きょうの朝日新聞朝刊に天声人語士が「香り」をめぐって書いていられる。コロナウィルス禍で閉じこもりがちなときにインドネシア産の線香を焚いた、と。「ああ、私も同じことをしていた」と私は思った。天声人語士は、つづけて本間洋子氏の著書『香道の文化史』を紹介している。
香道、あるいは香りの文化に関する本は、近年のアロマ・セラピーなどの流行の影響もあるのか、ひところに比べると多いように思う。
私の書棚にも一冊の稀覯本がある。
杉本文太郎著『香道』。昭和5年(1930)に雄山閣より刊行された。その後、太平洋戦争を挟んで長らく絶版になっていたが、昭和44年に限定300部が再刊行され、さらに昭和47年(1972)にやはり限定300部が再々刊行された。私が所蔵するのは再々刊行された300部のうちの一冊である。
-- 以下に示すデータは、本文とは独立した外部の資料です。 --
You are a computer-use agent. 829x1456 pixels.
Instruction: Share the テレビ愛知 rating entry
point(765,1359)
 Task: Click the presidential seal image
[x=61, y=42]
再刊本ではあるが、版型体裁は元のままである。昭和5年版に昭和44年版に付加された志野流家元・蜂谷宗由氏の序文と御家流家元三条西堯山氏の序文が収載されている。香道二流の家元が序文を寄せるだけあって、本書の内容は香道について微に入り細を穿つもので、後学のために挙げた著者が参考にした書籍もまた綿密である。すなわち、宮内省図書寮所蔵書26、内閣文庫所蔵本17、大学図書館所蔵本5、帝国図書館所蔵本21。そのすべてが貴重な古写本である。無論、書名を列記し、分冊の場合はその旨と冊数を書いている。さらに著者は「再び参考書籍に就いて」を草し、八方手を尽くしたが実物書を見ることができなかった古書籍について、後に朗報を得て所蔵者の好意によって30数日間の読解研究をし、それによって香道全般について著者として満足できる本ができたとある。
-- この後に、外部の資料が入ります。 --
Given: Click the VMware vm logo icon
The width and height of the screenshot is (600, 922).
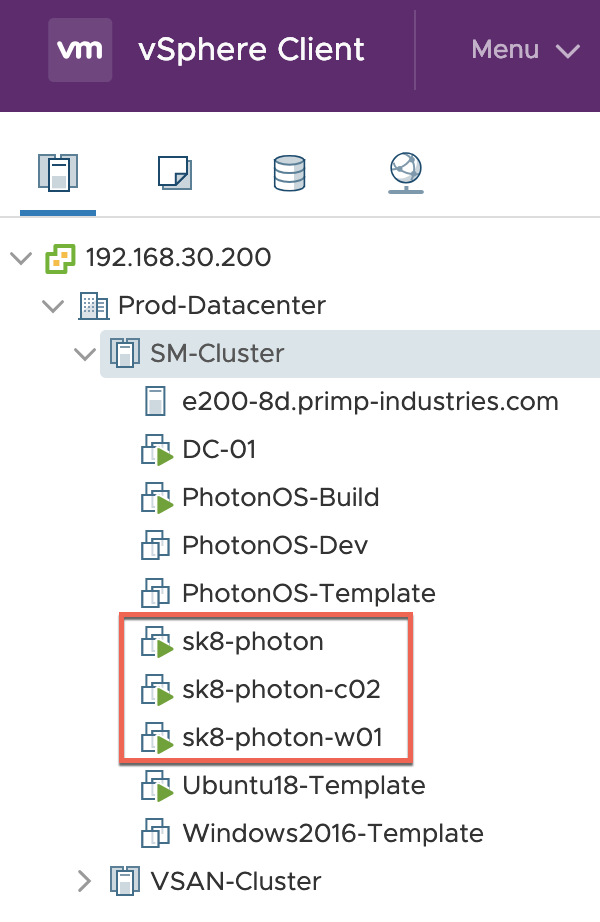Looking at the screenshot, I should coord(80,49).
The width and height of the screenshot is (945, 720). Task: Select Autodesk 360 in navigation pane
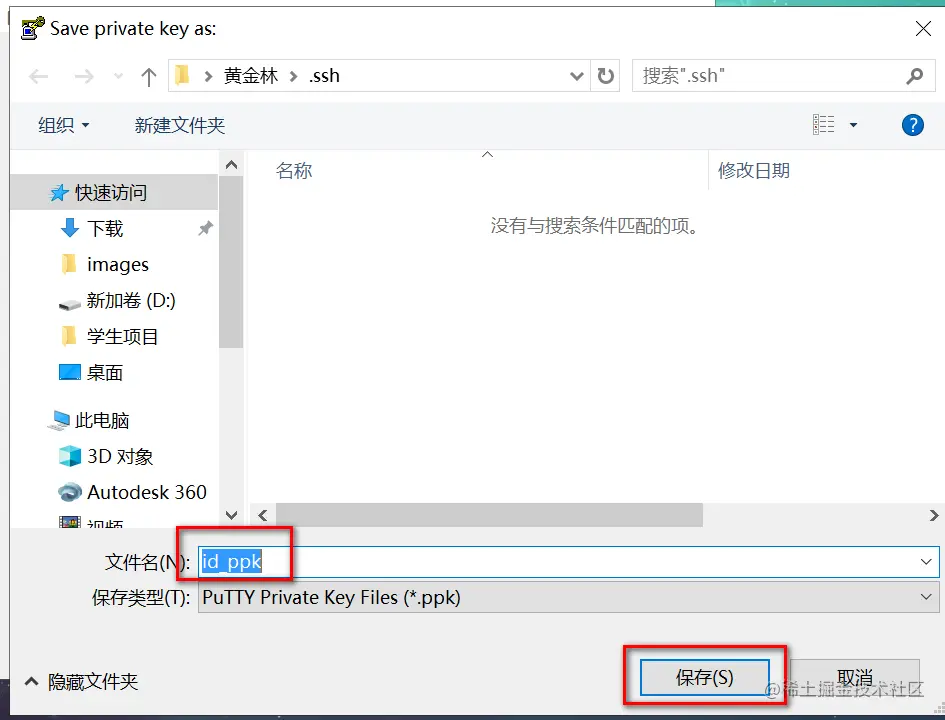pyautogui.click(x=146, y=492)
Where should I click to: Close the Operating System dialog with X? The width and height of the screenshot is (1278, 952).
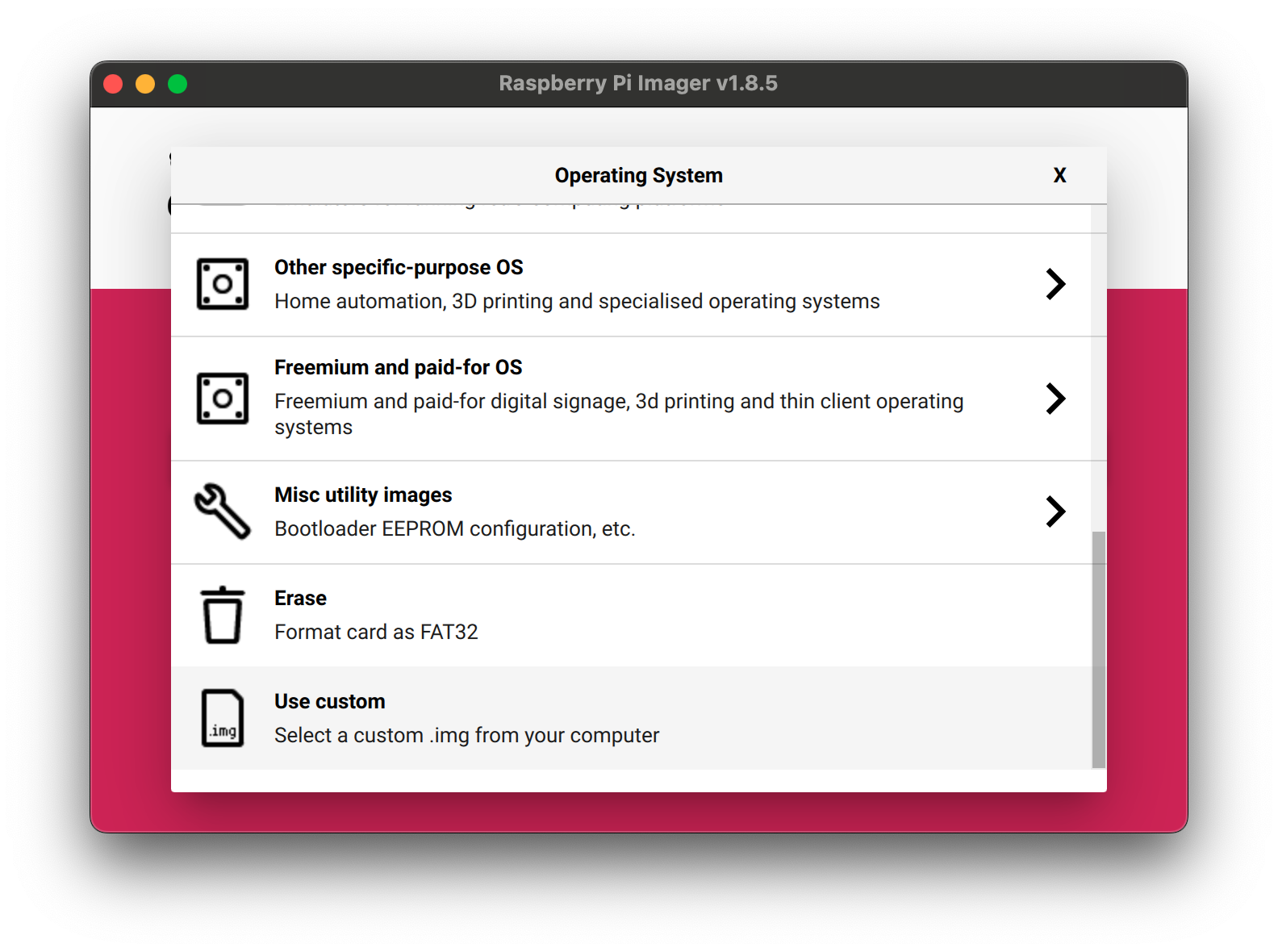[1059, 175]
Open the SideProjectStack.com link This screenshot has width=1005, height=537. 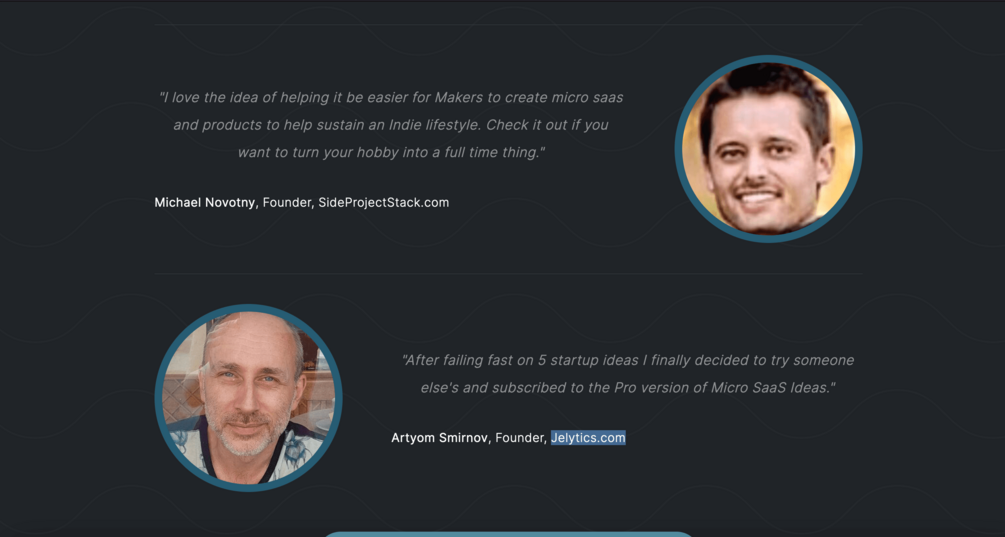[383, 202]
私は本書によって「源氏香」の種類と、そのそれぞれの香木の組み合わせを知ることができた。「源氏香」はそれぞれ算木の組み合わせのような記号で表されており、その意味を知らなければ「源氏香」を知ることにはならない。ということは、日本文化のなかの「香合わせ」の、いわば奥行きを知ることにもならない。その感覚の鋭さを偲ぶこともできない。その源氏香を含めて組香とその仕方226通りの詳細。これを嗅ぎ分ける「遊び」。それが香道である。函に巻かれた帯に「香道入門」とあるが、香道の奥の院の扉を開けることだと承知する。いわゆる一般的な概説書ではない。
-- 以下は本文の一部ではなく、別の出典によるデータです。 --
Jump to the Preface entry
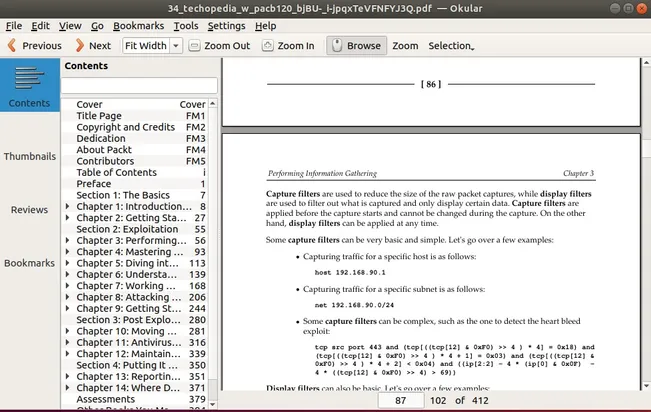 point(94,184)
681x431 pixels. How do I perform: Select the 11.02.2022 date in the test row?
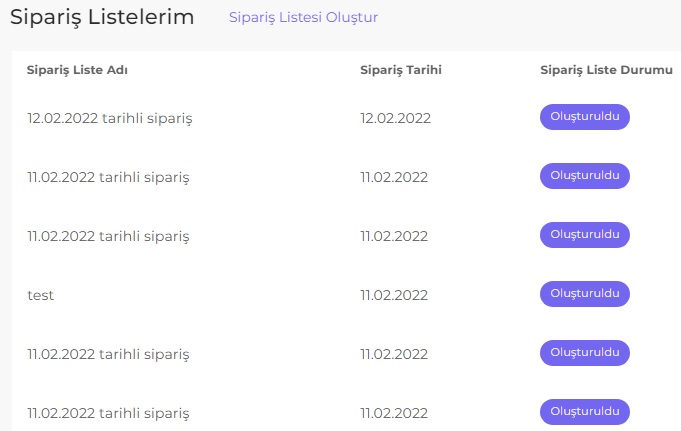tap(394, 295)
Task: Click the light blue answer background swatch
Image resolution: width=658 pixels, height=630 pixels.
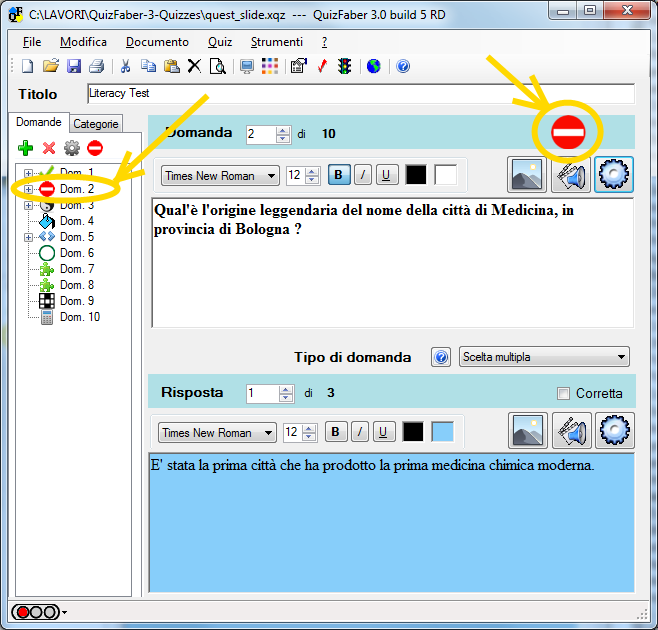Action: coord(442,432)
本書について詳しく述べる余裕はないが、せめても外装の画像だけでも掲載しておこう。
杉本文太郎『香道』 昭和47年限定300部 雄山閣刊
銀刷絹目紙貼り函
題字および装画金版金箔捺し布装。A5判本文404頁
このスキャン画像では白っぽく反射しているが、実物は金箔である。